Selon Virginia Woolf, « une chambre à soi » définit le minimum vital pour une femme qui veut sa liberté. Cette célèbre formule proposée par la romancière anglaise dans les années 1920 pourrait s’appliquer aux grandes mystiques et religieuses, logées dans les couvents sans mari ni enfants à charge. La réclusion comme occasion d’étudier, de méditer, d’écrire… Une chambre à soi – one’s own room – cela peut se dire en latin cellula.

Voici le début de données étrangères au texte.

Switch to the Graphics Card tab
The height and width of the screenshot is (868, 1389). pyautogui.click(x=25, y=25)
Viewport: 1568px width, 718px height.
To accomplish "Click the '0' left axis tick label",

Frédéric Pagès, Philosopher ou l’art de clouer le bec aux femmes, p. 52

Première nuit passée dans ma thébaïde nommée Ginkgo. Première fois que j’ai fait la cuisine ici, puis la vaisselle, première fois que j’ai entendu un train faire vibrer les vitres de ma chambre. J’aime bien les premières fois, c’est à nos âges le seul artifice qui vaille pour se sentir un peu adolescent, c’est-à-dire littéralement advenant, selon le précepte truffaldien « Ce qui est émouvant avec les adolescents c’est qu’ils font tout pour la première fois », j’ai même écrit un roman en forme d’apologie pour les premières fois et les adolescents, justement parce que ce roman était une deuxième fois.

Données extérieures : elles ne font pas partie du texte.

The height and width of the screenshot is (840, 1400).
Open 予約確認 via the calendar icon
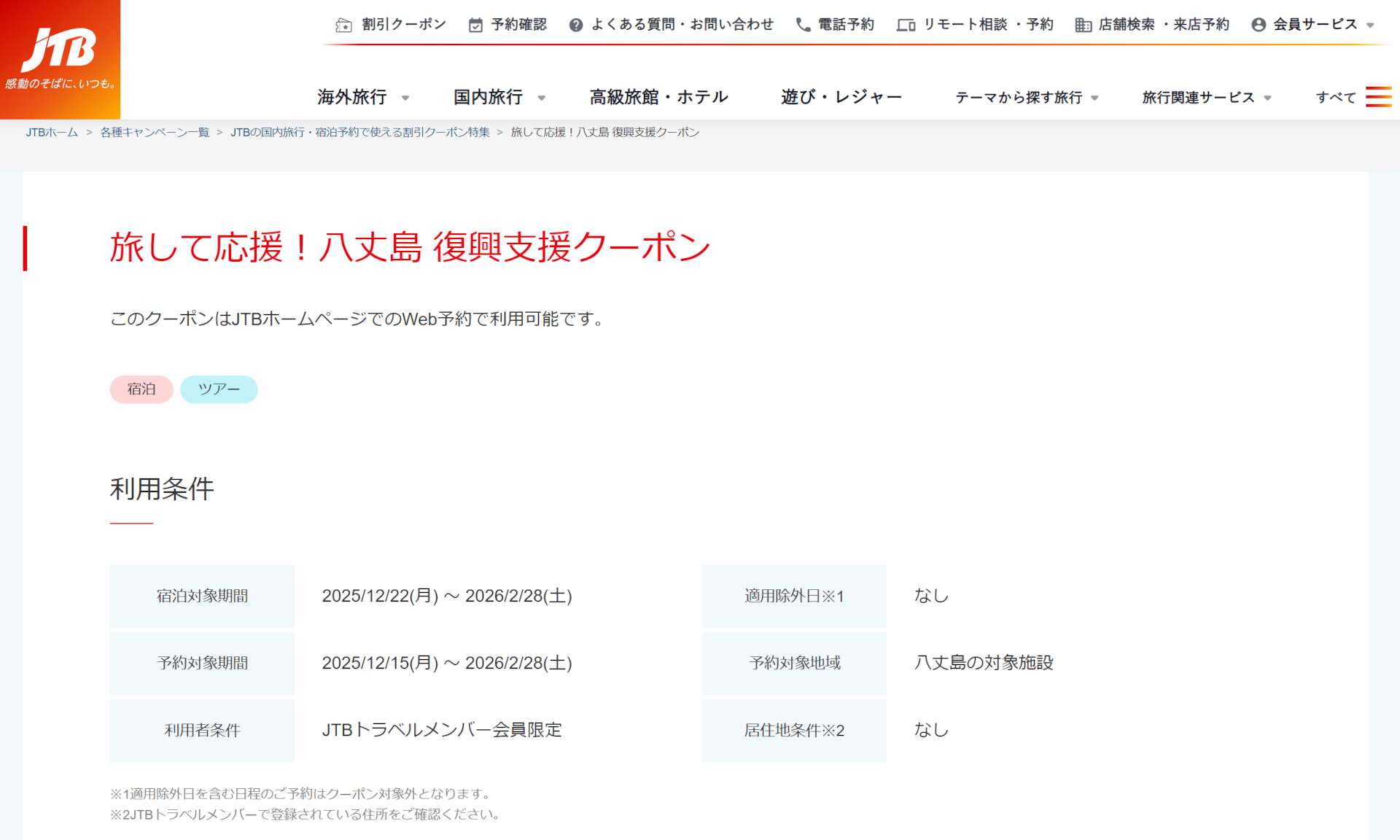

Thébaïde c’est un joli mot mais c’est vite dit, je n’ai pas l’intention de rester enfermé quatre mois penché sur l’œuvre tel un moine copiste. L’appartement qu’on m’alloue est certes immense et confortable, mais d’abord j’ai sûrement des voisins très intéressants (une ruche de résidences d’artistes, ce Ginkgo), je ne demande qu’à admirer, mon exaltation prend aussi la forme heureuse de l’admiration, et puis j’ai un monde à découvrir dehors aussi. Hier soir j’ai passé près de trois heures à sillonner le centre-ville de Troyes en écarquillant les lotos, Regarde de tous tes yeux regarde !, j’adore ça, dans le registre première-fois c’est même l’une de mes sensations préférée, se perdre puis se retrouver dans une ville inconnue qu’on fait sienne pas à pas, grisé comme par la Liberté en personne. Et d’ailleurs j’aime passionnément marcher. S’il est un objet qui ne va pas me manquer cet automne, c’est bien la bagnole.

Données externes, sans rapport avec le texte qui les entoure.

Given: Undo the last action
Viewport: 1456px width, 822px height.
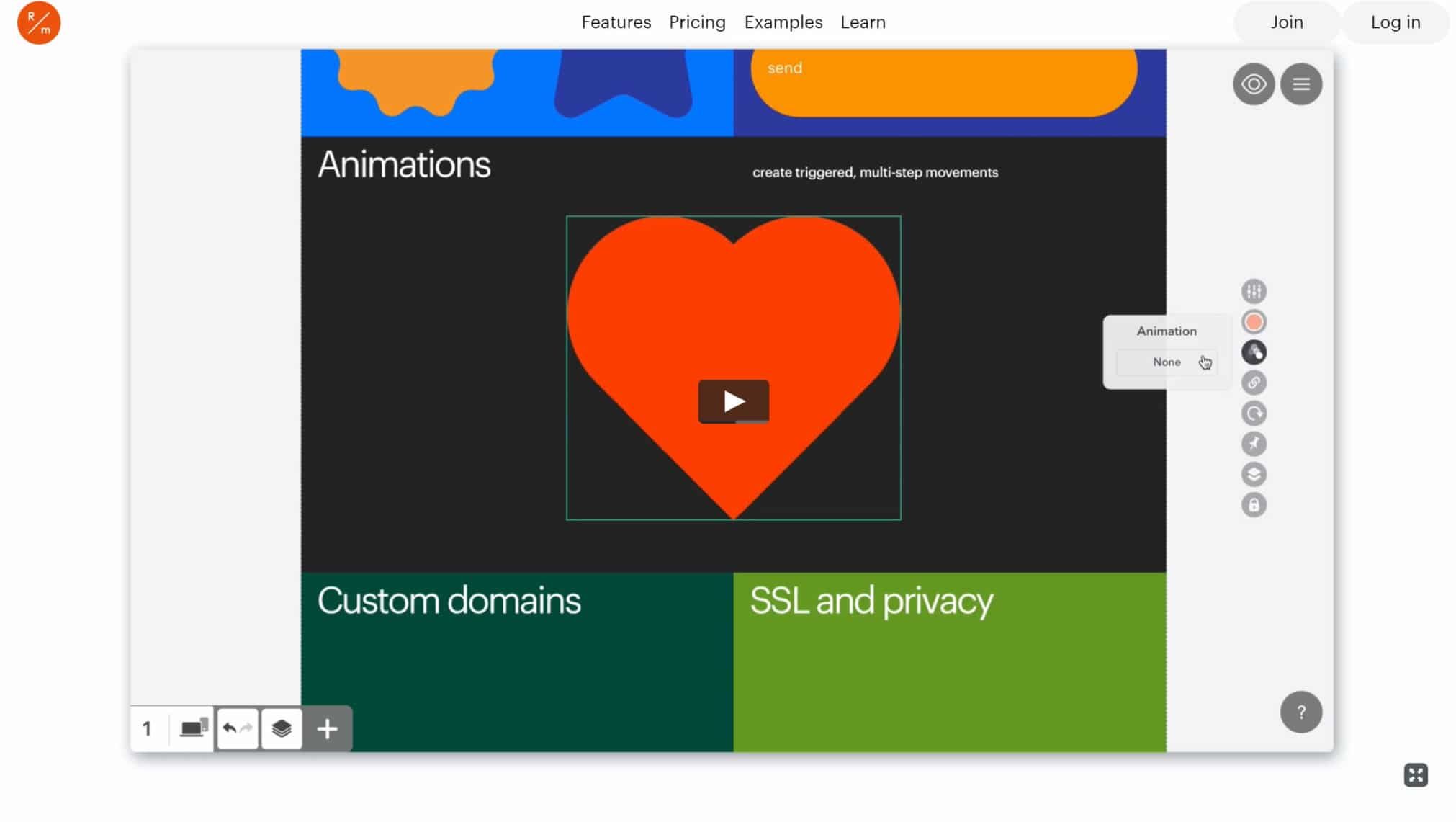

Troyes et moi avons donc « fait connaissance », comme je m’exclame dans Les Giètes. Elle est décidément bien jolie, et plus encore que jolie, coquette : elle se pomponne on dirait un peu partout, en travaux ici et en majesté là, en colombages partout, ce centre-bouchon vous a un côté ville-vitrine, sur son 31 rien que pour vos yeux, « Et ma basilique, tu l’aimes ma basilique ? », un rien cabote, charmante vieille élégante, de bonne compagnie. Mais d’un seul coup paf, face à la cathédrale on se prend par surprise le musée di Marco dans l’œil ! Troyes terre de contrastes ! Ah, enfin du mauvais goût, salutaire sous la dent, trash et sang à la une, grande classe popu et sublimation des déviances, Détective-le-retour, ouf, on a presque eu peur de s’endormir en terre exclusivement bourgeoise… Hélas, l’est fermé sine die, le di Marco. Je n’ose rien en conclure.

Je sens que je vais me plaire, ici. Et je vais bien travailler. J’ai déjà commencé. Quelques bonnes heures de thébaïde par jour, tout de même. Je vous en cause prochainement, peut-être demain.